(Records taken from a collection)
◆ ◆ ◆
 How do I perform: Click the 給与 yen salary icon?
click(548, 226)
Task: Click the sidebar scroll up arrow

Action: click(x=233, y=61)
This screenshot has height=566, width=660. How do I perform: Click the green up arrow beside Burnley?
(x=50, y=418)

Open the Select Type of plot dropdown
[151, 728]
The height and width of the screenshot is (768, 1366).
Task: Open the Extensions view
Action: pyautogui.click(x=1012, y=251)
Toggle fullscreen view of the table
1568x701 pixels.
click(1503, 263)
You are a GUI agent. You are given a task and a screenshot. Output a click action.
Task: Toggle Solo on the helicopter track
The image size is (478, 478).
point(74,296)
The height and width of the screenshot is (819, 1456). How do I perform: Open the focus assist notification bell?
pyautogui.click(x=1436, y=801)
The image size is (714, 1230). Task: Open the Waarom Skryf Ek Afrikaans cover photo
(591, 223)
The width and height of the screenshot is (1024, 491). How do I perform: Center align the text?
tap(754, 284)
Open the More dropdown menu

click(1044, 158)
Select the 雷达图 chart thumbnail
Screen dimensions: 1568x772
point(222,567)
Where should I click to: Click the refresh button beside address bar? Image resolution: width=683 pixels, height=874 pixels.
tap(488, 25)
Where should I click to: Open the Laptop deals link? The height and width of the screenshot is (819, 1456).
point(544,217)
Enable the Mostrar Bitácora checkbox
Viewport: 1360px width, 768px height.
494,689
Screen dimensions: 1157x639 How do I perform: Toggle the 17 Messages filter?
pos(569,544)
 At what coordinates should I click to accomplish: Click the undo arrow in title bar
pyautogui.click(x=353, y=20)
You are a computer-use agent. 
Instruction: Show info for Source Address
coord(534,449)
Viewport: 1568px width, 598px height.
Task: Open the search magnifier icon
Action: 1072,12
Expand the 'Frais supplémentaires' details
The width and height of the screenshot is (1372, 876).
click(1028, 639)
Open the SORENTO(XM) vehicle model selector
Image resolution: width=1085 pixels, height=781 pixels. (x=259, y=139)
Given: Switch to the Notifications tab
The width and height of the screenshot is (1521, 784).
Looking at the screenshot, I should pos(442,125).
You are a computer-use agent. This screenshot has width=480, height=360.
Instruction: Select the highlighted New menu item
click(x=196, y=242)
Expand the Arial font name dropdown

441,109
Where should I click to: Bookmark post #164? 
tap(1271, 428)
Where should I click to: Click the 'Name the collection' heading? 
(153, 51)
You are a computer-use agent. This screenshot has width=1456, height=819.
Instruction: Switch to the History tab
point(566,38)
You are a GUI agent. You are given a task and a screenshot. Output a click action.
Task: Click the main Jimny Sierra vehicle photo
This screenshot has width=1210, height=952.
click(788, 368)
◆ ◆ ◆
Problem to solve.
Reproduce the records from the line that contains "has width=480, height=360." through the end of the records, swapping "Instruction" for "Command" and changing nothing else.

Written answer.
You are a computer-use agent. This screenshot has width=480, height=360.
Command: Select the highlighted New menu item
click(x=196, y=242)
Expand the Arial font name dropdown

441,109
Where should I click to: Bookmark post #164? 
tap(1271, 428)
Where should I click to: Click the 'Name the collection' heading? 
(153, 51)
You are a computer-use agent. This screenshot has width=1456, height=819.
Command: Switch to the History tab
point(566,38)
You are a GUI agent. You are given a task and a screenshot. Output a click action.
Task: Click the main Jimny Sierra vehicle photo
This screenshot has width=1210, height=952.
click(788, 368)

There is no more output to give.